No canto dos pássaros ouço a tua voz murmurando o meu nome. Flagro-me, incontinenti, num diálogo telepático com esses amigos que demonstram o quanto a natureza é maravilhosa, quão perfeita é a Criação.
Vejo, através deles, a personificação da beleza. Suas cores, o seu trinado, sua comunicação, sua liberdade, seu respeito à noite e ao dia, sua alegria e sua dor sempre expressas através do seu cantar.
Nasceram para ser livres e, como os homens, nem sempre conseguem. Há pessoas que se sentem bem aprisionando o que amam, sentindo-se seus proprietários. Há os egoístas que preferem manter numa redoma (gaiola), o que reputam belo, para sua apreciação exclusiva. Há quem entende como troféu a presa mantida. Há quem interprete o canto sofrido e a poesia, substitutos de lágrimas, como marchas carnavalescas ou românticos tangos e boleros.

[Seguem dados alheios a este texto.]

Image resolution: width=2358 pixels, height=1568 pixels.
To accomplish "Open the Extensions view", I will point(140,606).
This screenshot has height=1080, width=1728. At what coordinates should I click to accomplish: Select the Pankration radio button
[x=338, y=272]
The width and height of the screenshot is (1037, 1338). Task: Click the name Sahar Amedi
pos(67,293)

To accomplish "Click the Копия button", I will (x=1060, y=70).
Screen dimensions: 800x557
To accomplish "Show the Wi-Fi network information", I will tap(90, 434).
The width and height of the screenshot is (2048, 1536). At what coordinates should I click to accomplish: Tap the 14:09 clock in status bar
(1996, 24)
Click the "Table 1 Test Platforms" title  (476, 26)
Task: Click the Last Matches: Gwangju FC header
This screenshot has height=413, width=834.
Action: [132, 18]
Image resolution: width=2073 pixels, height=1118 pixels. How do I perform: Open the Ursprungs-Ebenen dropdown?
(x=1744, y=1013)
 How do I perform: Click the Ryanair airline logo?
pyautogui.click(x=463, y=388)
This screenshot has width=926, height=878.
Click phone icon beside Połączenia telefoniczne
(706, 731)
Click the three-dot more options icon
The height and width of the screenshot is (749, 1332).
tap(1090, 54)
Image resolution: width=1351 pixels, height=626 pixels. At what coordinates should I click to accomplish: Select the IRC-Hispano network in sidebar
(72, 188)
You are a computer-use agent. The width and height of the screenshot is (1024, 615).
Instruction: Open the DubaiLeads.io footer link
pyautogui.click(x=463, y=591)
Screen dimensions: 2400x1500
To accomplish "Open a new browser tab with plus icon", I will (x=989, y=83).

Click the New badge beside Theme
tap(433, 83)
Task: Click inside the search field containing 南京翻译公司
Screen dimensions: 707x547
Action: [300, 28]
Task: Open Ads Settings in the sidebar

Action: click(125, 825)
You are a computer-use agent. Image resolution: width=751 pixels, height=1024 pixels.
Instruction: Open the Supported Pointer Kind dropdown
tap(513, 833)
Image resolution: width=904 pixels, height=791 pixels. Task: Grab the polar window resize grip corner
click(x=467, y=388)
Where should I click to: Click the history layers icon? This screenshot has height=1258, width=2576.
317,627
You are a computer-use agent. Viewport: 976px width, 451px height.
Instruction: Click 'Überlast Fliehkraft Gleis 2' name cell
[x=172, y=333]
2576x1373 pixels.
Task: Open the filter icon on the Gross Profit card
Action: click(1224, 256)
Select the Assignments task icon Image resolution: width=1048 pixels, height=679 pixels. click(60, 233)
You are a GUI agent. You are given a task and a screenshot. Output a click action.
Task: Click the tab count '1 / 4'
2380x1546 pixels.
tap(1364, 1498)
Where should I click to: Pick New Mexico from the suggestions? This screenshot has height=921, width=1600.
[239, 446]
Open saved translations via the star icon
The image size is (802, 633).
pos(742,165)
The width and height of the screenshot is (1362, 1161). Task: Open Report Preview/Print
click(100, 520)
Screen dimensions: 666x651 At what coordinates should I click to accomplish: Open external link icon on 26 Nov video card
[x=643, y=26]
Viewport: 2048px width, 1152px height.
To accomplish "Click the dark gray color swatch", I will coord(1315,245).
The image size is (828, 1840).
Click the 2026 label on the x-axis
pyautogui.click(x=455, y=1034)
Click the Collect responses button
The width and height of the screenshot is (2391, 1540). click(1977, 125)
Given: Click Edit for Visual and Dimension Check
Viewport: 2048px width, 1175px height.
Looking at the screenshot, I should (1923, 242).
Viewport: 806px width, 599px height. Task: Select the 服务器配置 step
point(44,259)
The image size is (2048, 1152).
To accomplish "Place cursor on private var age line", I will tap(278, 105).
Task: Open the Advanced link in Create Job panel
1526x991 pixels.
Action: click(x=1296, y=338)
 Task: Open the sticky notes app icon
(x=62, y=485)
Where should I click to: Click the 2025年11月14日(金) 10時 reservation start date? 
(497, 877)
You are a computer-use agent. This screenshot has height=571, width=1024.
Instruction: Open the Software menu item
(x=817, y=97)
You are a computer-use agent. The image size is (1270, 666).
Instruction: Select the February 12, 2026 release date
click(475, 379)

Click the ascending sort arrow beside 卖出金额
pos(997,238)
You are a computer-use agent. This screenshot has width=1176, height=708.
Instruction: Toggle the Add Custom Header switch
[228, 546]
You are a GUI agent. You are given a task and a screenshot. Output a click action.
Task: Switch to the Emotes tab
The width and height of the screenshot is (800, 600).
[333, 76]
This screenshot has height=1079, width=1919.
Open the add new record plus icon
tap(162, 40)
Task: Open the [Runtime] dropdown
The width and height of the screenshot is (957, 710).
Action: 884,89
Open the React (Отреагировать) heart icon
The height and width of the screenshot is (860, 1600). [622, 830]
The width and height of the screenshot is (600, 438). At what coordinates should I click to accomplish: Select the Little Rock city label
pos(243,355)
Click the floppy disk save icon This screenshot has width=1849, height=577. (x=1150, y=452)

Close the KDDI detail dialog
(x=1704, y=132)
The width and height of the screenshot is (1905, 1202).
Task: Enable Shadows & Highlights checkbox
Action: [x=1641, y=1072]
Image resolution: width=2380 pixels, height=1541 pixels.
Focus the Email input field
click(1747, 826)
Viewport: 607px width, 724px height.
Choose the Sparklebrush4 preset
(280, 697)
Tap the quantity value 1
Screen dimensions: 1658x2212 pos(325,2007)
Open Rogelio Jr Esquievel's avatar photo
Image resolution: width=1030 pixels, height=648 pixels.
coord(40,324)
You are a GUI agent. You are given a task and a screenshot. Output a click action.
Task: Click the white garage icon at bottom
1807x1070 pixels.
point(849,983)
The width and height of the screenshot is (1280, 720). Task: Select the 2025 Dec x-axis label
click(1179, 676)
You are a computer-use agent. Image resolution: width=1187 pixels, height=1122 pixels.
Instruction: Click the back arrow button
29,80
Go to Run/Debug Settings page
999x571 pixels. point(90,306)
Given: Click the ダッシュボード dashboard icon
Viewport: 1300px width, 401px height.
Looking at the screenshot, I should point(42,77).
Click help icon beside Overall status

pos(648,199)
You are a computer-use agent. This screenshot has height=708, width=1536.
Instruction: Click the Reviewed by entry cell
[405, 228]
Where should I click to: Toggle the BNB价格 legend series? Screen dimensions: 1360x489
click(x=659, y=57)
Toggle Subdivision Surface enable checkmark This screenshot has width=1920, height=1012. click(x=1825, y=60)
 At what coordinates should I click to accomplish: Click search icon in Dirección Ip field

Nasceram para voar e, como nós, sonham alçar as alturas. E dão velocidade às suas asas como nós damos asas à nossa imaginação. Tudo que precisam, como nós, é que não sejam encontrados, às vezes por simples e pequena distração, pelos malvados estilingues, ora encontrados nas mãos de quem pensa estar brincando, ora nas mãos de quem atira sua pedra por pura maldade.
Cantam a vida e conversam com seus iguais, tantas vezes chamando ou respondendo também para nós, estrangeiros em sua seara, mas contemplativos e admiradores de sua realeza.
Foi assim quando te conheci. Vi um menino passarinho, com vontade de voar, permitindo-se mostrar toda sua beleza, expondo os seus trinados através da poesia e das palavras doces, sentindo o perfume das flores que atapetavam o nosso jardim, inspirando o ar puro que envolvia o nosso espaço.
Dei asas à nossa imaginação e, juntos, alçamos vôos inusitados e nos vimos, tantas vezes, tão próximos das nuvens!
Viajamos, através dos pensamentos e dos sentimentos, para lugares inimagináveis, nos sentindo verdadeiros pássaros que tanto se assemelham a anjos alados.
Com toda certeza, nossas vozes trinavam belas sinfonias, quando, envolvidos no mais puro amor, permitíamos tão somente às nossas almas e aos nossos corações que extravasassem o que sentíamos.
Sem dúvida alguma, nossa pele refletia o brilho e a maciez de suaves penas que protegiam os nossos corpos, guardando o calor que sentíamos arder dentro de nós.
E sonhávamos e viajávamos! Não nos interessava o passado, tampouco o futuro. Importava, sim, o momento vivido. E, assim, seguíamos batendo as nossas asas, sempre juntos, pois quando a necessidade da ausência imperava, só tínhamos uma forma de saciar a nossa saudade: compondo novas canções (poesias) para, juntos, trinarmos uma nova sinfonia.
Tem sempre um “mas”, não é mesmo? Conosco também houve.
Crianças inconformadas com a beleza do nosso vôo armaram os seus estilingues e fizeram o que mais sabiam fazer: atiraram pedras!
E tu foste o primeiro a ser atingindo! Tentei salvá-lo através de luta inglória. Quis te mostrar que eras mais forte do que as pedras atiradas, que elas tentavam me machucar e tinham até conseguido, mas que o nosso amor era soberano, maior, imune a qualquer arma ou atirador e que deveríamos vencer todas as batalhas a que fomos submetidos.
Não eras tão forte quanto eu acreditava e, como num passe de mágica, sentiste, com força incomum, a dor que te causaram as pedras atiradas atingindo o teu coração e que modificaram os teus pensamentos, levando-te a crer que os atiradores seriam os teus benfeitores, arrancando-te da agonia que te apertava o peito.
As pedras continham perigoso veneno. Foste contaminado.
E, sem demora, abandonaste o nosso vôo e desceste para o tão almejado encontro com os imaginados benfeitores.
Tuas asas não ficaram feridas, mas os vôos que alçaste depois, indubitavelmente, não tiveram a beleza, o perfume, a poesia, o amor que existiu nos nossos vôos.
Hoje os meus vôos são solitários. Meus trinados traduzem as lágrimas que molham as penas que me protegem do frio, da chuva, da tristeza, da solidão.
E quando estou nas alturas, acelero as minhas asas todas as vezes que um sinal me acena que a esperança voa comigo e, em algum lugar, algum dia, nos encontraremos novamente. Tu, sem cicatrizes. Eu, com as asas abertas para te abraçar mais uma vez!